Landräte sind verpflichtet den Kreistag über wichtige Kreisangelegenheiten zu informieren. Meistens wird diese Unterrichtungspflicht nur durch Berichte in der Kreistagssitzung erfüllt. Manchmal liegen drei Monate zwischen den Terminen. In Nordwestmecklenburg darf zudem nicht über die Inhalte beraten werden, sondern es sind nur Fragen dazu erlaubt. Eine Änderung dieser rückständigen Verfahrensweise wurde von CDU/SPD abgelehnt.

Doch was man da von der Landrätin so zu hören bekommt, ist eine Verhöhnung der anwesenden Kreistagsmitglieder oder tiefe Ahnungslosigkeit der Unterrichtungspflicht.
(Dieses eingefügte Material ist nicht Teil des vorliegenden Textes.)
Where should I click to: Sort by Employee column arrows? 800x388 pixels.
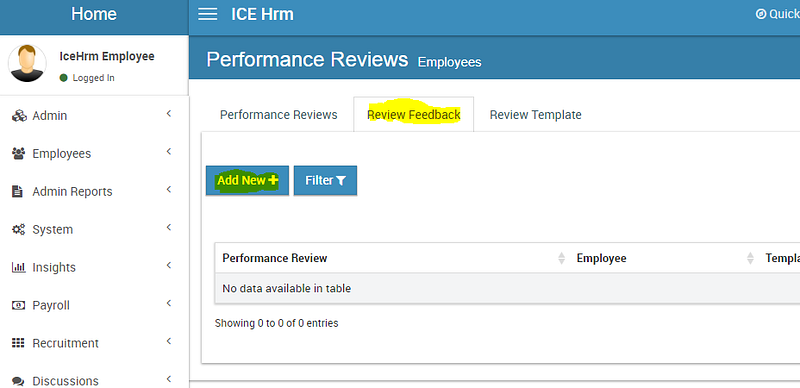[x=751, y=258]
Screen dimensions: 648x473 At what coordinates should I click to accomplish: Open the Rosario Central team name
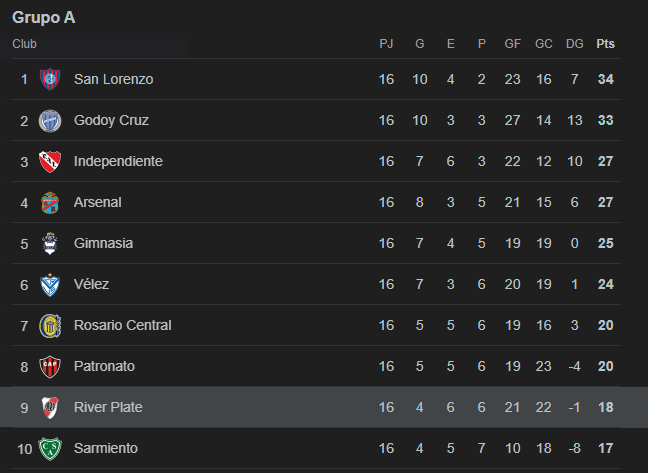coord(123,325)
Diesmal wurden die Kreistagsmitglieder zeitraubend mit der Information über die längst veröffentlichten Impftermine beglückt. Dazu noch die Warnung ja nicht nach Reisen nach Polen Wurstbrote nach Deutschland einzuführen. Schließlich besuchte Veranstaltungen der Landrätin als Abschluss. Wirklich wichtige Angelegenheiten – wie Insolvenzantrag der bisherigen Partner im Nahverkehr oder Personalveränderungen in wichtigen Ämtern wurden beschwiegen. So kann das nicht weitergehen.

 

Jobcenter Nordwestmecklenburg verschiebt Millionenbetrag für sich selbst in Verwaltungsausgaben

Das Jobcenter Nordwestmecklenburg hat 2017 und wahrscheinlich auch 2018 mehr als eine Million aus der aktiven Arbeitsmarktpolitik abgezweigt zur Deckung von unkonkreten Verwaltungsausgaben. Mit der Zustimmung der SPD-Landrätin Weiss und des SPD-Bürgermeisters Beyer, Wismar. Statt den arbeitslosen Menschen mit operativen Maßnahmen besser zu helfen, wird an sich selbst zuerst gedacht. Pfui.